Clean Energy startup ecosystem

Europe's commitment to the Green Deal and net-zero targets has made it the global leader in cleantech and energy transition startups. Scandinavia, Germany, and the Netherlands lead in battery tech, hydrogen, solar, and grid optimisation, supported by significant public and private capital. We track 6 organisations in this sector across 5+ countries.

6 entries.

Carlota Pi

Barcelona, Spain · Person

Co-founder and executive president of Holaluz, the Barcelona green-energy retailer she co-founded in 2010 and took public on BME Growth in 2019. She is a prominent advocate for Spain's renewable-energy 'rooftop revolution.'

DANTE Fusion

Copenhagen, Denmark · Startup

DANTE Fusion ApS is a Denmark-based fusion company developing compact tokamak systems as high-flux neutron sources for industrial and medical applications. The company targets near-term deployment to address critical shortages in medical isotope production and fusion-relevant materials testing.
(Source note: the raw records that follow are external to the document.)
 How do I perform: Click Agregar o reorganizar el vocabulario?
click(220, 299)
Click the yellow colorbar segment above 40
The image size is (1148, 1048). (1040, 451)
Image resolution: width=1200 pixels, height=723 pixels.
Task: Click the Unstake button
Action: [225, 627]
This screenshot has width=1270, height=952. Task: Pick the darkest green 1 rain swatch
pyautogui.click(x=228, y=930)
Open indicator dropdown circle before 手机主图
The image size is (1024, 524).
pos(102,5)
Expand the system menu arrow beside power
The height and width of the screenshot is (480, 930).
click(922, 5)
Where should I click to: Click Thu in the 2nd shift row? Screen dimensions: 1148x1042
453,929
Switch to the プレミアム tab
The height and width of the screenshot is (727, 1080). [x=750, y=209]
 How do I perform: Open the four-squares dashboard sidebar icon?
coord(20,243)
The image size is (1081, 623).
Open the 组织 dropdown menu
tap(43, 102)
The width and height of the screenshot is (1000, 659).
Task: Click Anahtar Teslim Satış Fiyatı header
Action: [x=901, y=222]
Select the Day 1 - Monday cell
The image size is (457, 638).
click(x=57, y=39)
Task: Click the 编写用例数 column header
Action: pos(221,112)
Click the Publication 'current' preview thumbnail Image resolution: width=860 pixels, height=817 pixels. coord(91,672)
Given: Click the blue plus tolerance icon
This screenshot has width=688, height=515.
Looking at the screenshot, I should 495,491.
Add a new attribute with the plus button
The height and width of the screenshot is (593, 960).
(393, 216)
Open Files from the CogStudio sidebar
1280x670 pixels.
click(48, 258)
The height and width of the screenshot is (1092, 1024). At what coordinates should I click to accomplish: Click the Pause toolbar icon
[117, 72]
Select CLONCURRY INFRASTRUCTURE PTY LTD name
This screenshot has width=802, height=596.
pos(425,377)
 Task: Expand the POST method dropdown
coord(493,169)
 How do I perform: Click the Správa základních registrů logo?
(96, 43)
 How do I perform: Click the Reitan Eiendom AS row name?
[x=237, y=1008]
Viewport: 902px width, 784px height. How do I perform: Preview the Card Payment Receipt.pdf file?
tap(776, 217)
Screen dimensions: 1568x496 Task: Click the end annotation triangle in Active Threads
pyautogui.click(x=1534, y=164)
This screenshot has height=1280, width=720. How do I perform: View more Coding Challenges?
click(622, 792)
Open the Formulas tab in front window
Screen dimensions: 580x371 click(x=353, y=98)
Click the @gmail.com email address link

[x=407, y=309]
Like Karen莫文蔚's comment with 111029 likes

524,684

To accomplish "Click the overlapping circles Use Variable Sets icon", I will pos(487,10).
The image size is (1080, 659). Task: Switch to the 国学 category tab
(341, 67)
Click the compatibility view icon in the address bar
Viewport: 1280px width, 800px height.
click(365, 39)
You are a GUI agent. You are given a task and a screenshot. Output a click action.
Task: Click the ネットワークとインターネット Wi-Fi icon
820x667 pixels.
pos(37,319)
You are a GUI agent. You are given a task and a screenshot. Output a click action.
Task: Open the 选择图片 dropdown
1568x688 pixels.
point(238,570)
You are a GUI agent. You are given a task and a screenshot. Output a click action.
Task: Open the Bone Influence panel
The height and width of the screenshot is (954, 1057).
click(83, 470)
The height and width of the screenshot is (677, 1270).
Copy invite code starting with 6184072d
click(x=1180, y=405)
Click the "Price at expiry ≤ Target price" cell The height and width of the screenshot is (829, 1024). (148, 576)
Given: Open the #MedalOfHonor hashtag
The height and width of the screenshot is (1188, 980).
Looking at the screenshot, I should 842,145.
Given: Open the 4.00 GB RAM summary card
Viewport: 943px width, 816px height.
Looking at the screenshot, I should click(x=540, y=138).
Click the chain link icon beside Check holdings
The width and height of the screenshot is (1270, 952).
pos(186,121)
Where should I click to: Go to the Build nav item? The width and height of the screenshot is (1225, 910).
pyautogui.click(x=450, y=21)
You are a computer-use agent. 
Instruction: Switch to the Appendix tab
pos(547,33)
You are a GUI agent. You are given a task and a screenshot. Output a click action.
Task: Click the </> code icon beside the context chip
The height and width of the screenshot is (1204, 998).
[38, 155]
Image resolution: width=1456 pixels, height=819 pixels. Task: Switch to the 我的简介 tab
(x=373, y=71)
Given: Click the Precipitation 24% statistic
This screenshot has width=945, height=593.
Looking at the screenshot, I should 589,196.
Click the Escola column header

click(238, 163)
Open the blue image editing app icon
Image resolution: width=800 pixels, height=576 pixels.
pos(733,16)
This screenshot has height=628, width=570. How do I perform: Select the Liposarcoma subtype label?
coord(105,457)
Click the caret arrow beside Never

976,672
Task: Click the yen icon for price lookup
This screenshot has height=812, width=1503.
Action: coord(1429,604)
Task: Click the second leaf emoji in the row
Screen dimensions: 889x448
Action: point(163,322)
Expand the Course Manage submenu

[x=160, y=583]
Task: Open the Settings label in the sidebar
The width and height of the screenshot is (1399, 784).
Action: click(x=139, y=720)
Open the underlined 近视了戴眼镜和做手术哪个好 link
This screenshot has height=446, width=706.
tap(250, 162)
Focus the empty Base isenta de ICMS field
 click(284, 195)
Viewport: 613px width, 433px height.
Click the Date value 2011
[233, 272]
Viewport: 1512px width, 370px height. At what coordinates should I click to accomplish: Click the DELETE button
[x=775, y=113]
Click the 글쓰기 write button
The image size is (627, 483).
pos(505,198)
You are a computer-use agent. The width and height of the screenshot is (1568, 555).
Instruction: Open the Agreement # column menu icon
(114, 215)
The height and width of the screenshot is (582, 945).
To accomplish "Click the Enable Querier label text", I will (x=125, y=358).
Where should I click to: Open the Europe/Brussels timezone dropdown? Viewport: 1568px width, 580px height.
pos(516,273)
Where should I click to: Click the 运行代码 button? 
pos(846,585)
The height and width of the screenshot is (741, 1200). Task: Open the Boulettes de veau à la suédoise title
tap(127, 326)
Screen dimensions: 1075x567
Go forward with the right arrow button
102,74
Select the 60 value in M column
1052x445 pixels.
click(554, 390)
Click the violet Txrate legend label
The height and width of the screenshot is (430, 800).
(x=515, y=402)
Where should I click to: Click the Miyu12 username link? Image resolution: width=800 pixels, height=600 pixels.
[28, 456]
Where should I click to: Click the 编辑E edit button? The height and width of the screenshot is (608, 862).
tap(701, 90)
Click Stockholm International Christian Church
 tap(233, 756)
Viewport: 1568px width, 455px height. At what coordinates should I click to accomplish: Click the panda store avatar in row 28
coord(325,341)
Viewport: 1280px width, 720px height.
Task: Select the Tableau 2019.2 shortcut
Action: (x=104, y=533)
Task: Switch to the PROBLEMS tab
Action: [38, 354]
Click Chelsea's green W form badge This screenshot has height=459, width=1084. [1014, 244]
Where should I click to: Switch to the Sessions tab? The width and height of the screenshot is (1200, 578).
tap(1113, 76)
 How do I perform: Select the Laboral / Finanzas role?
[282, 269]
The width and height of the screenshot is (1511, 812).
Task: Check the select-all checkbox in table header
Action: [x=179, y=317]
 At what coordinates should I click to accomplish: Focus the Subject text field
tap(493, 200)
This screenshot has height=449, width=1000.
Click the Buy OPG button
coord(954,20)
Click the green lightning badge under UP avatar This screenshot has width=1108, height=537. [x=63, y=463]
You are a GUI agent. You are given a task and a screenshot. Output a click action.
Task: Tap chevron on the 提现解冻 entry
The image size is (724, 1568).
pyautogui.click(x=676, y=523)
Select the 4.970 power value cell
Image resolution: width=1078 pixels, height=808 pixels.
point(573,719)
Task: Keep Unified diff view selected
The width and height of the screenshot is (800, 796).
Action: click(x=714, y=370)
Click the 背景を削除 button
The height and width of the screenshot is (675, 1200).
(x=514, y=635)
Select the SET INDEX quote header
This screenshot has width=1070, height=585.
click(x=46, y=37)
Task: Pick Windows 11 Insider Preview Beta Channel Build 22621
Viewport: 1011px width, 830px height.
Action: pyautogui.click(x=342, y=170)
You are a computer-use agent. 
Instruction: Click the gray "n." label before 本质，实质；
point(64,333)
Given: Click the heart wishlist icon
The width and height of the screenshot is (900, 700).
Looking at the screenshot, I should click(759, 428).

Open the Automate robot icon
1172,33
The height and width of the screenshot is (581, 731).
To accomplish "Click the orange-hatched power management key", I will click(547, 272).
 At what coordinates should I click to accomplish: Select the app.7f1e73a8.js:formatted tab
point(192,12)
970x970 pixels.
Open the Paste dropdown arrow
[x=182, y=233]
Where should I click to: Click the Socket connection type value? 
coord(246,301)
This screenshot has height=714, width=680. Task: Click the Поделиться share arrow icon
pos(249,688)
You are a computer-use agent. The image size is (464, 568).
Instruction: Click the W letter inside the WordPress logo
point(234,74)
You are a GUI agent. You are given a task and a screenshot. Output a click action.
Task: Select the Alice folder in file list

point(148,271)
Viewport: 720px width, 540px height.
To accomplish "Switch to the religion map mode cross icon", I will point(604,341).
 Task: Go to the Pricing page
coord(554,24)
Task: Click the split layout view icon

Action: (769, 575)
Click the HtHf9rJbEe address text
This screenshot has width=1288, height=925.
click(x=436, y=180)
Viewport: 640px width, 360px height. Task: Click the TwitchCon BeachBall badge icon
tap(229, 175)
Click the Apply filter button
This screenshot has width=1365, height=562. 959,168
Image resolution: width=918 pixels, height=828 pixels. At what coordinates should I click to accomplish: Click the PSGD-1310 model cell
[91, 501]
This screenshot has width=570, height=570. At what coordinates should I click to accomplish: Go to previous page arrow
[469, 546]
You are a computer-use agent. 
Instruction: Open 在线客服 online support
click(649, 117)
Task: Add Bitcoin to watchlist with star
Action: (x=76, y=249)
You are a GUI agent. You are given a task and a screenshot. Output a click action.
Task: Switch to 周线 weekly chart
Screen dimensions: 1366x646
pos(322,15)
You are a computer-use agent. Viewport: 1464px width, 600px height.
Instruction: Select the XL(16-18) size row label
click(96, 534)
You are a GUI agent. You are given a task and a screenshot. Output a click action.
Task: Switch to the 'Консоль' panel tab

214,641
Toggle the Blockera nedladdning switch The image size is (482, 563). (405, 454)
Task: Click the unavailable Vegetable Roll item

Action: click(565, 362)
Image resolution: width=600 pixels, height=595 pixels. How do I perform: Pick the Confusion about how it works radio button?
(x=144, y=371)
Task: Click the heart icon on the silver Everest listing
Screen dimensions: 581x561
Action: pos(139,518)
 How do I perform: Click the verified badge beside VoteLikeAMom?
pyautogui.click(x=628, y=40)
As a spinout from the Technical University of Denmark, DANTE Fusion focuses on engineering and system integration to deliver practical neutron infrastructure.

Holaluz

Barcelona, Spain · Startup

Holaluz is a green-energy retailer selling 100% renewable electricity to residential and business customers across Spain. It also installs rooftop solar and buys back surplus energy, driving a consumer-led 'Rooftop Revolution.' Listed on BME Growth (HLZ) since 2019.

Maana Electric

Esch-sur-Alzette, Luxembourg · Startup

A Luxembourg deep-tech startup founded in 2018 by a team with backgrounds in ESA space missions. Maana Electric builds the TerraBox, a mobile factory that produces solar panels from sand and electricity using in-situ resource utilisation (ISRU) technology. The company signed a multi-million-euro contract with the European Space Agency in 2021 and received first commercial orders worth €100 million in 2023. Its LunaBox variant is designed to manufacture solar panels and generate oxygen on the Moon.

Sofia Tech Park

Sofia, Bulgaria · Innovation Hub

Sofia Tech Park is Bulgaria's first state-owned science and technology park, incorporated in 2012 and officially opened in December 2015. It provides a business incubator supporting 40+ startups, 11 high-tech laboratories across ICT, life sciences, and clean energy, and the John Atanasoff Innovation Forum. The park hosts over 300 events annually and attracted more than 9 million BGN in company investment in 2023. It serves as a knowledge-economy hub for Bulgaria and the wider Balkan region.

Tech-Park Kaunas

Kaunas, Lithuania · Innovation Hub

Tech-Park Kaunas (rebranded from Kaunas Science and Technology Park in 2022) is Lithuania's largest science-business cooperation park, originating from the country's first business incubator established in 1998 and formally reorganised into a science park in 2006. Located at K. Petrausko g. 26 in Kaunas, it hosts over 100 companies working in IT, engineering, health technologies, social innovation, future energy, and sustainable chemistry. The park provides co-working space, a business incubator, soft-landing programmes for international companies, and access to KTU academic resources.